WRITTEN TASK 1 ▸
Edit the passage of the health check page between "Skip to content" and "Kubernetes-compatible health checks.", inclusive, by changing "endpoint" to "route", and give the edited passage.

READING TEXT ▸
####
Skip to content

Health Check Improvements

Priority: LOW Estimated Time: 4-6 hours Status:IMPLEMENTED (2026-01-06)

← Back to Enhancements


Overview

Enhance the /health endpoint with comprehensive dependency validation, readiness vs liveness probes, and Kubernetes-compatible health checks.


Implementation Summary

Implemented Features:

  • ✅ Liveness probe at /health with shutdown state tracking
  • ✅ Readiness probe at /health/ready with dependency checks
  • ✅ Redis health check with circuit breaker status
  • ✅ JWKS cache health check with expiration tracking
  • ✅ Session count health check with utilization metrics
  • ✅ Comprehensive test coverage

Implementation Date: 2026-01-06 Actual Effort: 4-6 hours


Implemented Solution

1. Liveness Probe (GET /health)

Basic health check that returns 200 OK if the application is running.

Features:

  • Returns status: "ok" when healthy
  • Returns status: "shutting_down" with 503 during graceful shutdown
  • Includes server version in response

Example Response:

json
{
  "status": "ok",
  "version": "0.1.3"
}

During Shutdown:

json
HTTP/1.1 503 Service Unavailable

{
  "status": "shutting_down",
  "version": "0.1.3"
}

2. Readiness Probe (GET /health/ready)

Comprehensive readiness check that validates critical dependencies.
####
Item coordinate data
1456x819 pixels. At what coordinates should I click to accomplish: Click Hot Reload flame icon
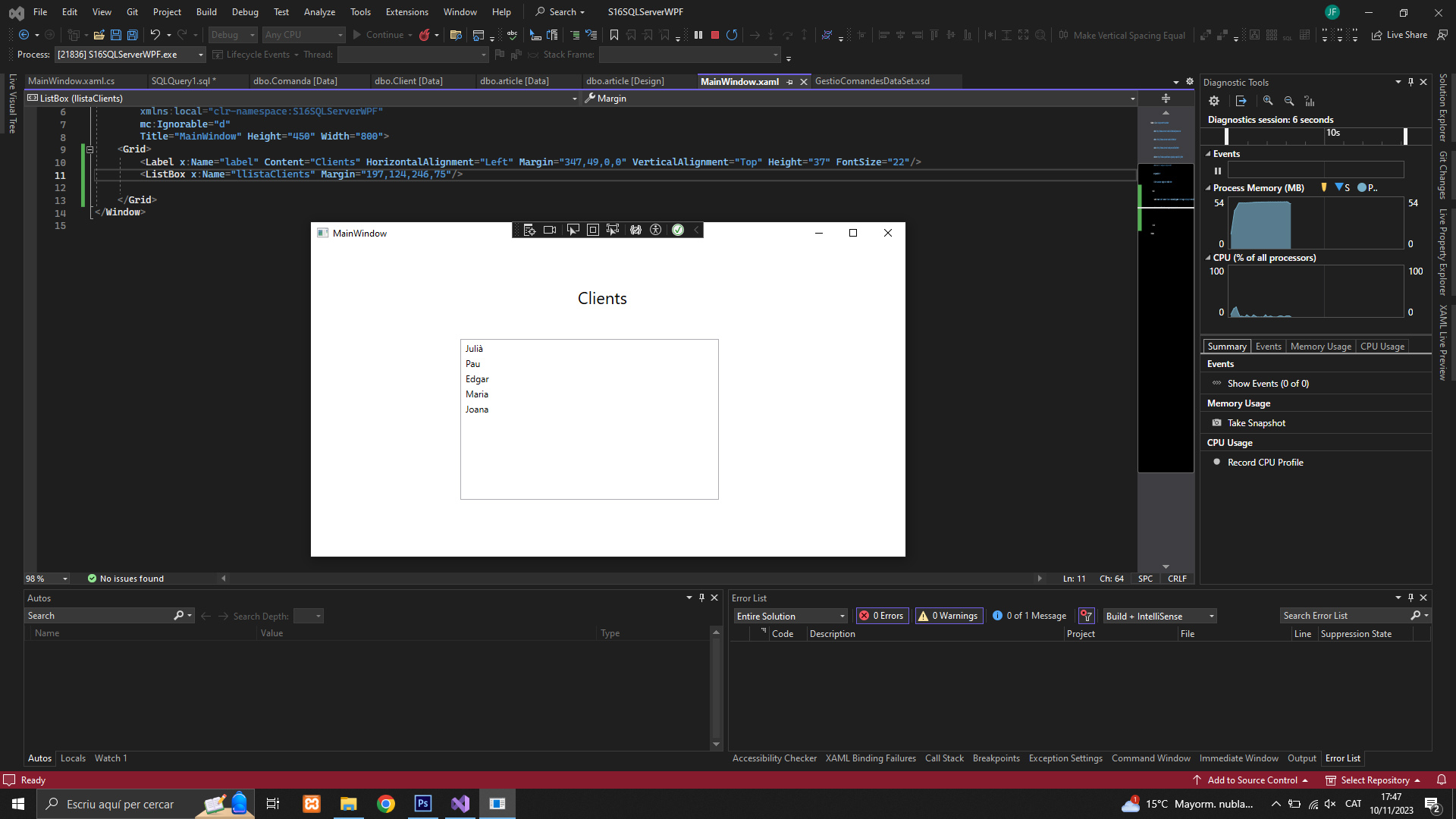[x=425, y=35]
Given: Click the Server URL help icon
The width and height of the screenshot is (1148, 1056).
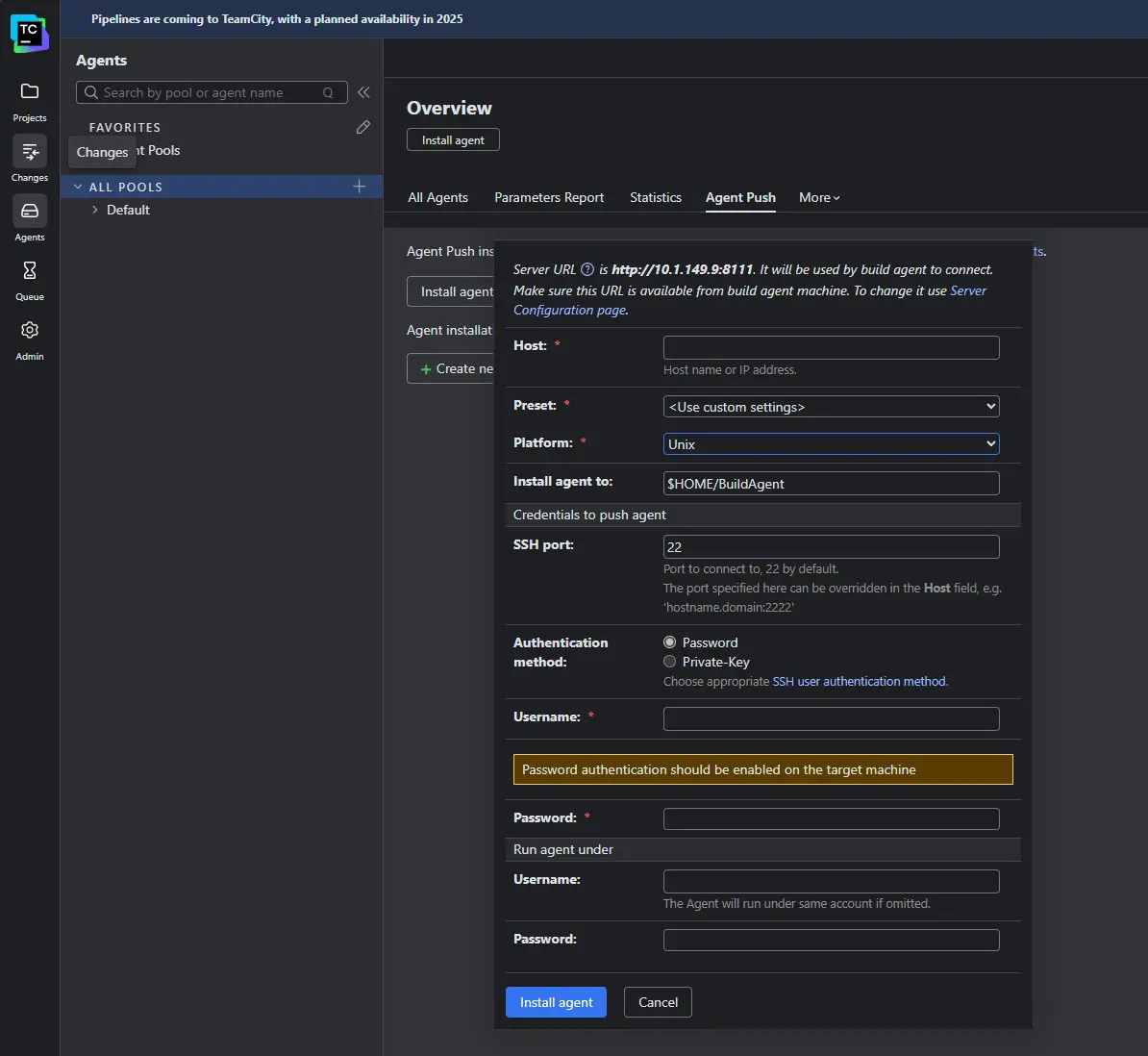Looking at the screenshot, I should click(x=587, y=269).
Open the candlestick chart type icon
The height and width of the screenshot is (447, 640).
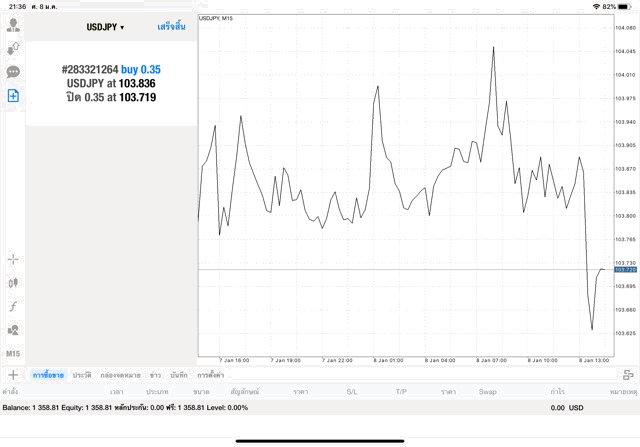click(13, 283)
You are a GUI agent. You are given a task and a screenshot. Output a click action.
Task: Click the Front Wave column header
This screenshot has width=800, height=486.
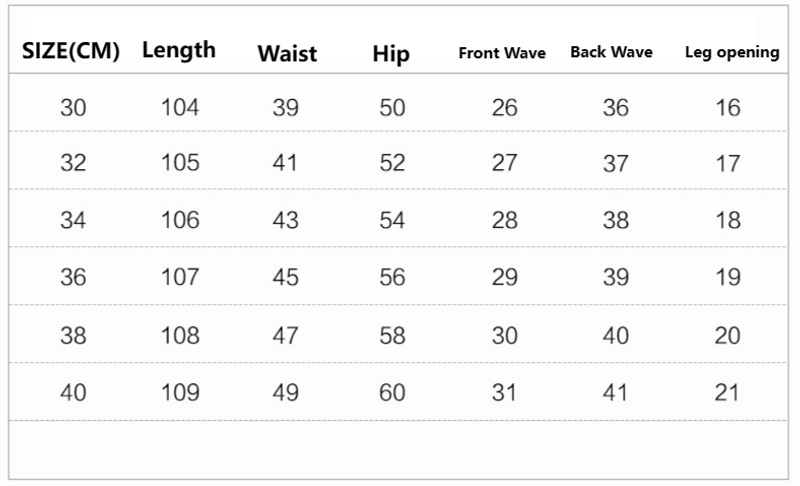coord(502,53)
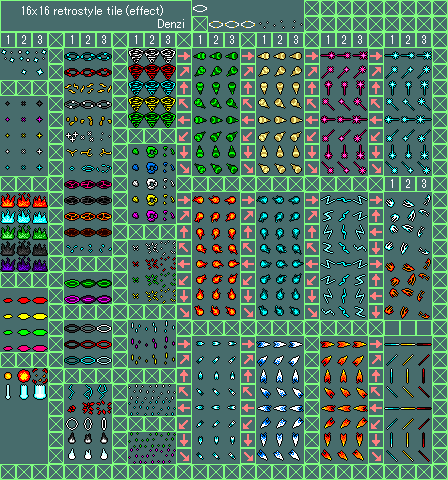Click the small orange ball sprite beside the explosion
This screenshot has height=480, width=448.
coord(8,376)
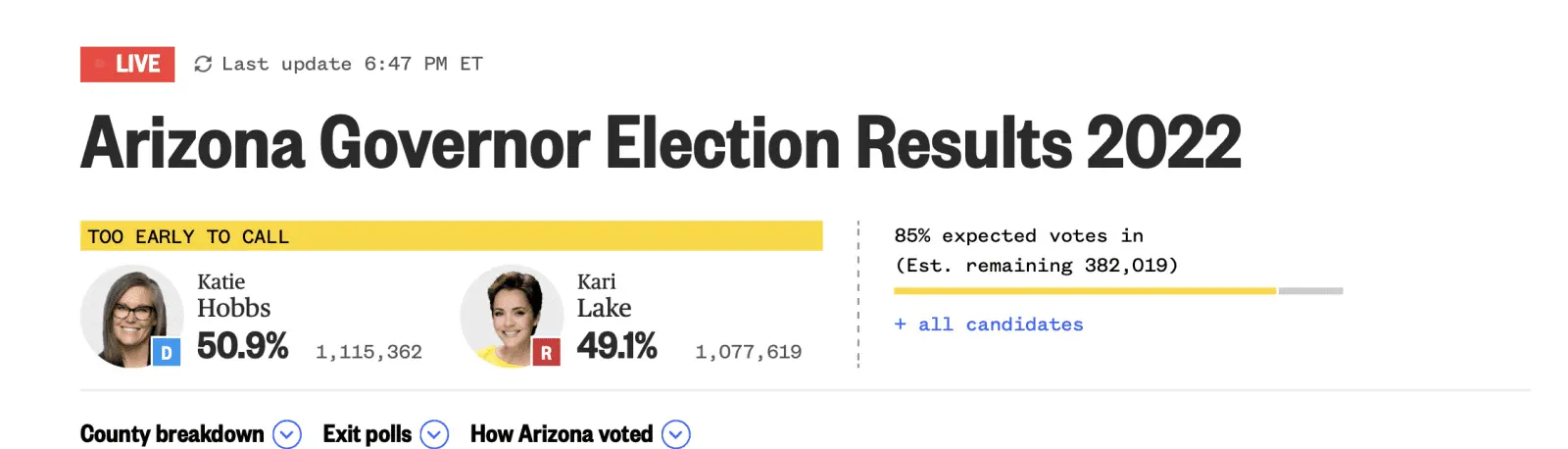Click the Katie Hobbs candidate name

(233, 296)
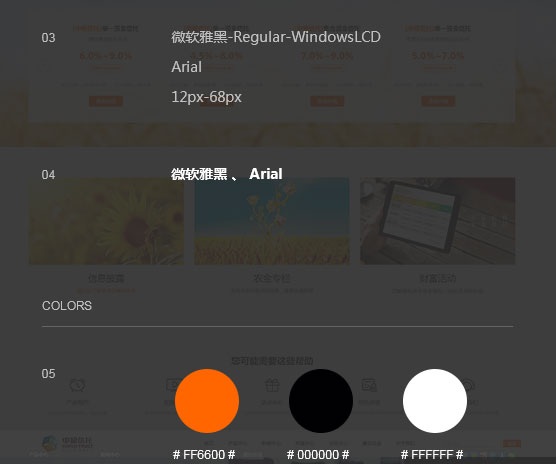556x464 pixels.
Task: Click the COLORS section heading
Action: tap(67, 306)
####
WRITTEN TASK 2 ▸
Express the records between the lines holding "Open the candlestick chart type icon" and "click(13, 283)", inclusive, as a JSON list of strings with one string per line, skipping blank lines and leaving out the pictures.

FULL RESPONSE 1 ▸
Skip to content

Health Check Improvements

Priority: LOW Estimated Time: 4-6 hours Status:IMPLEMENTED (2026-01-06)

← Back to Enhancements


Overview

Enhance the /health route with comprehensive dependency validation, readiness vs liveness probes, and Kubernetes-compatible health checks.

FULL RESPONSE 2 ▸
[
  "Open the candlestick chart type icon",
  "The height and width of the screenshot is (447, 640).",
  "click(13, 283)"
]